This lack of sufficient support from their families arises from a number of different causes -- not the least being that older Americans are simply not seen as valuable members of either the families themselves or of society as a whole. It is far too easy for the younger members of many families to see their older relatives as simply burdensome, as having outlined their "usefulness." There is little appreciation for what older members of a family can and do contribute in innumerable ways. These ways may not be economic or even visible in any pragmatic way. But having older members of a family involved on a regular basis with younger family members allows those younger members to learn about the values of the family from older relatives.

Younger family members can also learn about the importance of patience and the virtues of being able to listen to others. This is not to say that younger people have to agree with -- or even believe! -- everything that older family members have to say. But simply acquiring the skills needed to listen carefully to another person is a valuable skill that will help a person throughout her or his life, and is something that can be gained through listening to an older person.

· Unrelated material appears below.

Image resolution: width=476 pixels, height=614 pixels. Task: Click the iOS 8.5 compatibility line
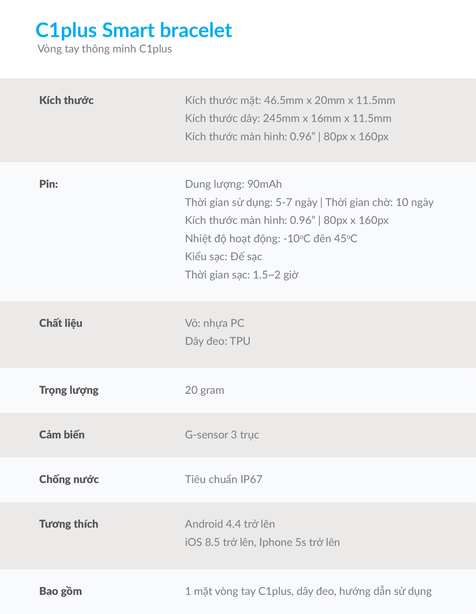coord(262,542)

Perhaps even more importantly, a younger person can learn from an older person that many of the values of youth -- such as an emphasis on physical beauty and sexual attraction as a primary force -- are in fact transitory and ephemeral. This is not to say that there is anything wrong with such values; however, it is vital that younger people understand that values, needs, and goals change over the course of the lifespan. And the best way to learn about the changing textures of a life may well be from an older relative.

Not only does such a strategy help younger people, it would help older members of a family as well because it would remind (and reassure) older people that what they have learned and survive have real value.

Death is a certainty, but grace is not. When generations meet each other again and again in a spiral as each moves through their own life, each person can feel values, validated, and elevated.